Six reasons why Google's Chrome OS announcement is HUGE

Google's Chrome Browser will soon be running on Google's very own Chrome OS.
This is massive news for the IT industry by any measure. It had been anticipated for a long time and feverishly denied by Google every time speculations appeared in the press. However, they’ve come out and admitted it now. Google is busy at work building their very own desktop for mainstream desktops, netbooks and laptops. The project is being called “Chrome OS“, and as the name implies, it is designed to optimize the user’s internet/web experience. The idea is to rethink the OS stack from scratch and bake in remote service leverage or the ability to ‘tap into the cloud’ at a fundamental, architectural level.
The Chromium code-base has been evolving in an interesting fashion; many of the early features that distinguished it from other browsers involved OS-like functionality. For example, the ability to run each tab as a separate process, thus isolating concurrent web apps. Or the focus on a much faster and more efficient implementation of the Javascript virtual machine allowing web apps to be less lethargic and more usable. There’s a lot more to be done in these areas, but obviously, with Chrome OS, Google now has a great platform to build on. We’ll have to wait until the middle of 2010 to get our hands on Chrome OS, but you never know… there are always leaks, alphas and betas. I wouldn’t be surprised if there are reviews out there by the end of the year.
One can go on and on and wax eloquent about how this is a threat to Microsoft (which it obviously is), how Google will rule the world and other such subjective – but interesting – rhetoric. However, I’d rather focus on the core reasons why I believe this to be a really, really important change for the industry as a whole. So here I go:
- Google is the only company, with the exception of Microsoft, that actually has the reach, distribution, technology capability and datacenter capacity, to PUSH the cloud computing model and MAKE it mainstream. My estimates of the likelihood of mainstream, cloud computing taking off have gone up substantially due to this announcement.
- This OS, probably for the first time in history, is not about the hardware that it runs on, but about the services it taps from the network. This means that the network will appear to the application developer as an almost seamless extension of the local computing device. While I am off on a limb on this one since there isn’t much data available on the architecture of Chrome OS at the moment, yet, I’m happy to put up a substantial wager. As a consequence of the network focus, application development will be impacted substantially – and in a good way. The biggest positives we could get out of this are network I/O enhancements that allow for greater reliability, non-blocking requests, graceful adaptation to external conditions and an easy-to-use application interface that makes so-so developers capable of building decent network based apps.
- Google is deeply invested in ensuring ubiquitous web/internet access. This is how they increase the overall pool of ‘available eyeballs’, which is really the only variable that matters for their business model. With Google’s presumably free Chrome OS, we can be sure that all-in $100 netbooks will materialize and internet usage will extend rapidly to the 3 or so billion who can’t use it today. See #6.
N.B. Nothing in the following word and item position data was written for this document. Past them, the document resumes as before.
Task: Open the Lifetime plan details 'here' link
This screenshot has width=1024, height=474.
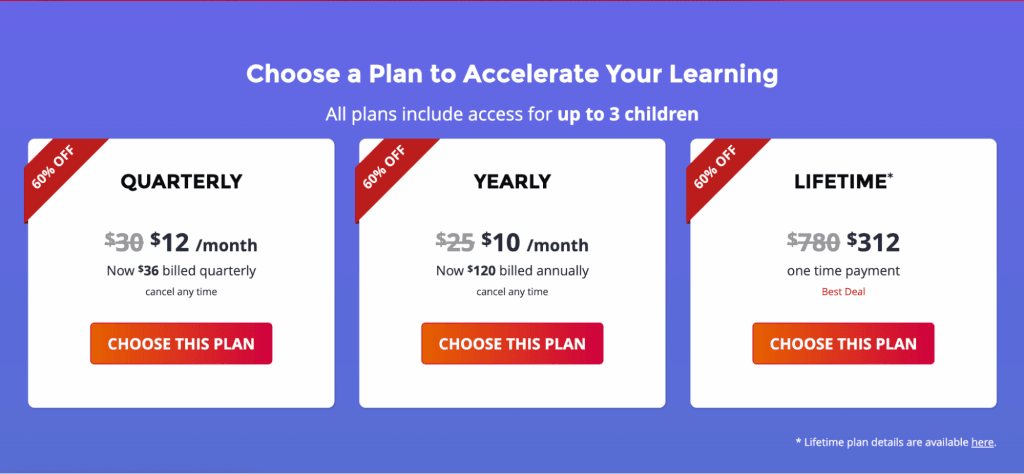Action: [x=982, y=441]
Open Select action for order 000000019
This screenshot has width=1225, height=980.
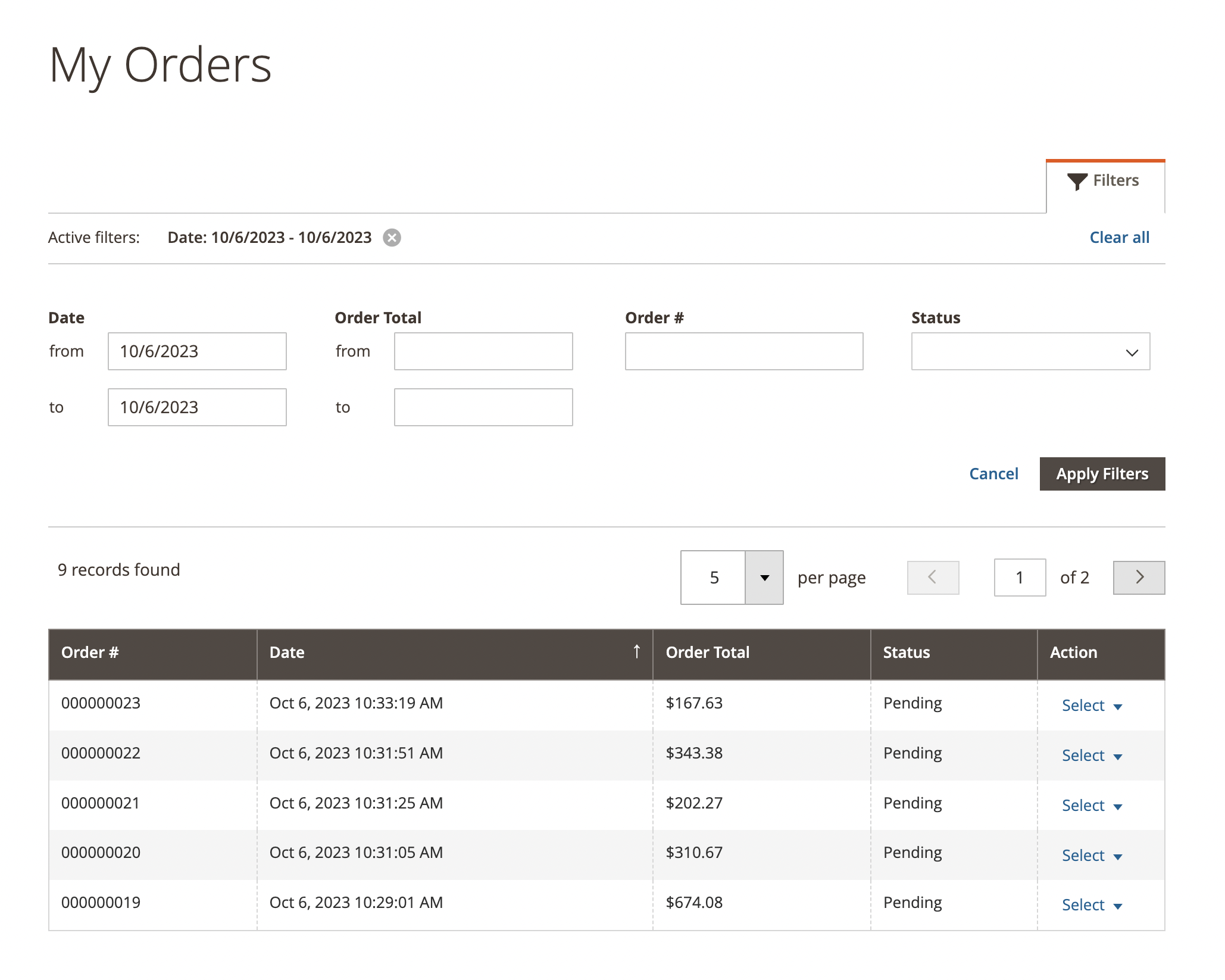click(x=1091, y=905)
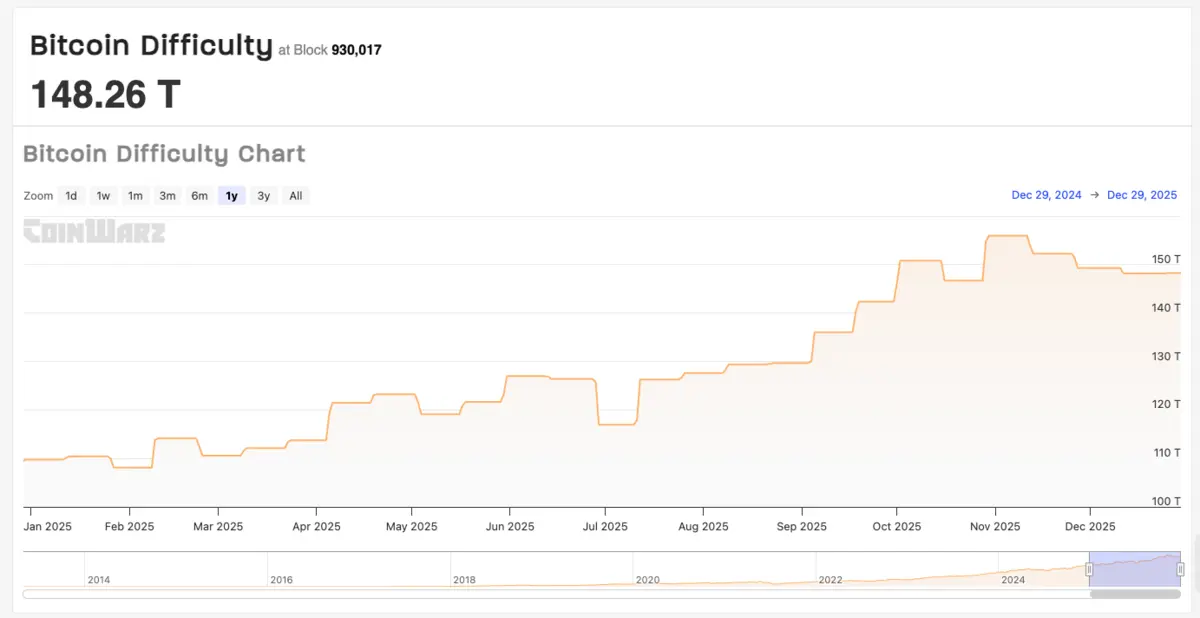The height and width of the screenshot is (618, 1200).
Task: Select the 1w zoom range
Action: click(x=103, y=195)
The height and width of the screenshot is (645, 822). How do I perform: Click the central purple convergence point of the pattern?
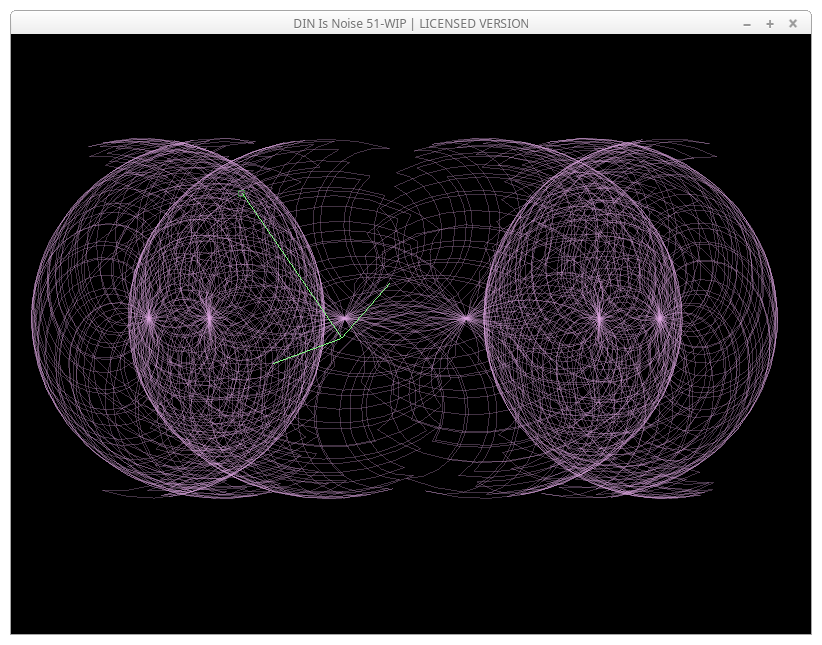(465, 319)
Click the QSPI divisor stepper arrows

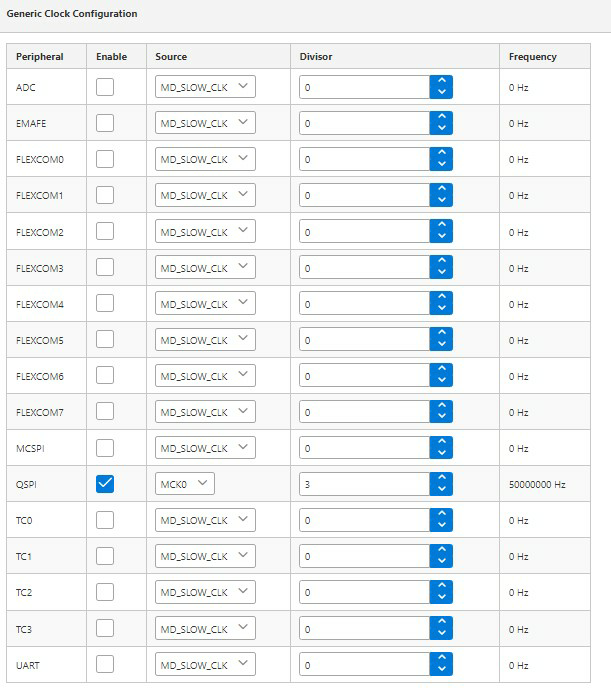tap(441, 484)
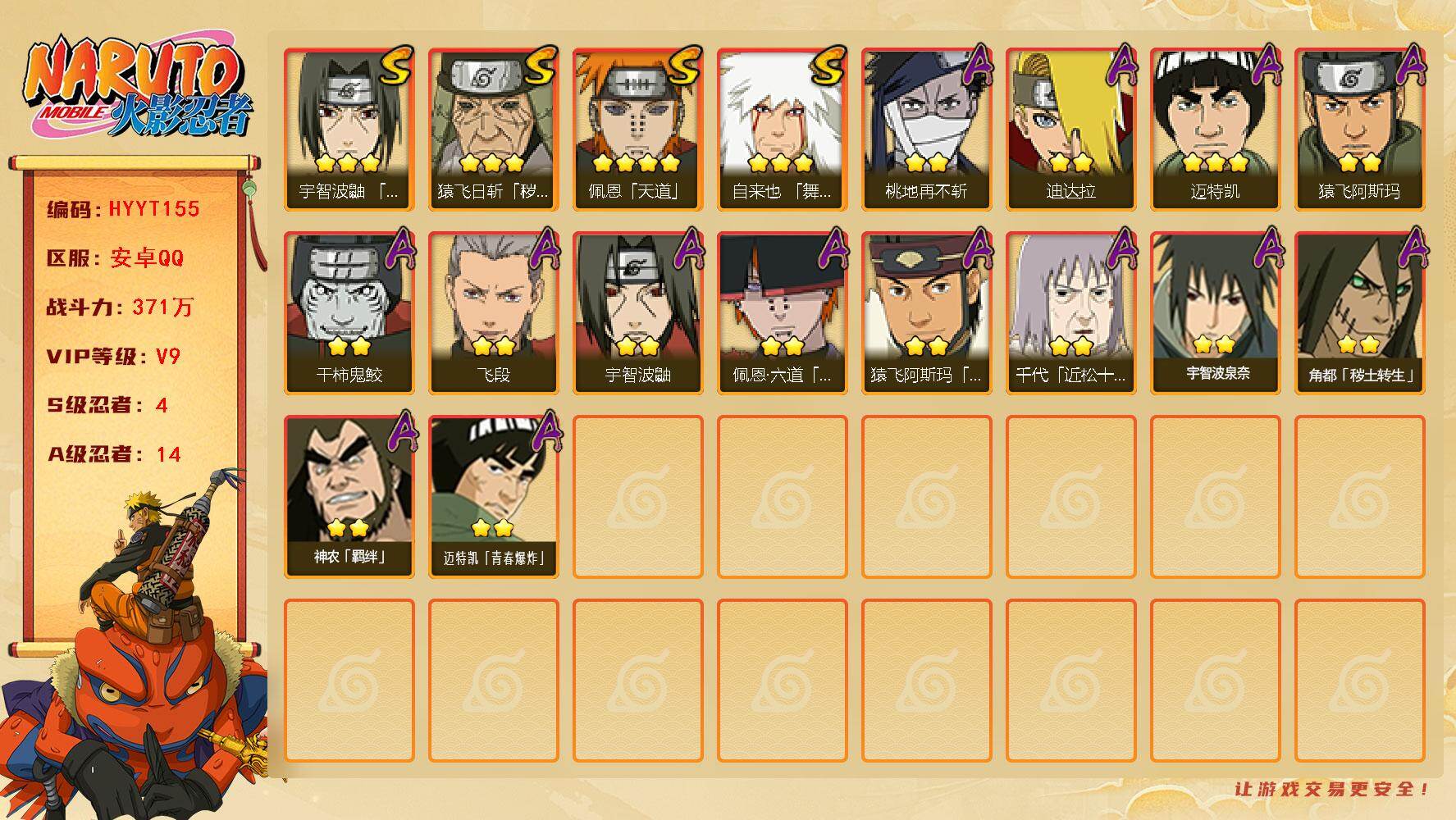
Task: Choose the 角都「秽土转生」 card
Action: point(1359,313)
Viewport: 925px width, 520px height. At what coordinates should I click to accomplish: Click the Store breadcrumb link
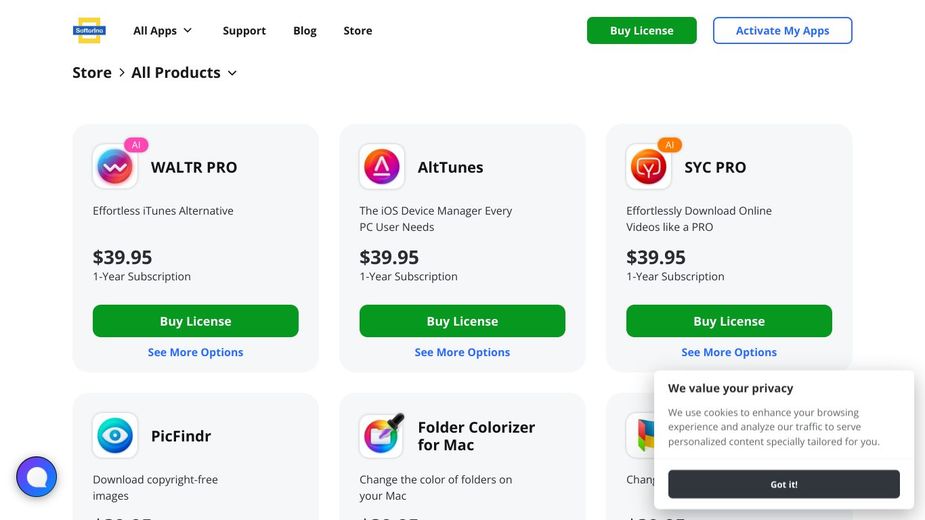coord(92,73)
- This might be the death of mainstream, paid-for consumer software. The licensed software model has been dying slowly plagued with almost insurmountable ills for quite a while now. This might just kill it. The next target will be Microsoft Office, which Google is already competing against. With the launch of Chrome OS, Google Docs will get a performance and reliability boost. Unless Google suddenly goes brain-dead right before the Chrome OS launch, they will probably announce Google Docs upgrades and new features in conjunction with, or soon after, the Chrome OS launch. The Windows+Browser+Office combo equals 90% of consumer computing needs and Google is making all of it free.
- Chrome OS is likely to include Google Gears as a fundamental component of the stack. This means the OS will natively support offline web applications, thus overcoming a key criticism of the Cloud/network computing model. Integrated into the OS, it will run a lot faster and will become a ‘default assumption’ for many web developers. This will also change the way most web apps are written.
- It’s not just the software industry, but the HW industry too, that should think hard about what this announcement means. Netbooks are already the only growth category in consumer computing. Desktops and Laptops have been hit both by the economic conditions and the ‘adequateness’ of a netook. A netbook might be enough horsepower for most people so why should they splurge on what is now looked upon as a utility, not a luxury? With Chrome OS, the OS and most of the apps will be free and all focus reverts to how cheap the hardware can be. The extra 10-20 points that OEM might make from a Windows license ($10-$20) go away and you are thus back to paying the absolute bare minimum for hardware. This shift has probably already mortally wounded Dell, and I don’t think the consumer mentality engendered by Chrome OS and similar efforts will make life any easier.
We were told for a long time that free = no innovation. Google is a living example of how that is not the case. Free AND Innovative is almost impossible to beat. Arguably, by leveraging a non-license, advertising driven revenue stream Google has eclipsed the traditional business models on which the entire software industry was built. That is a serious shift. Let’s see who survives it.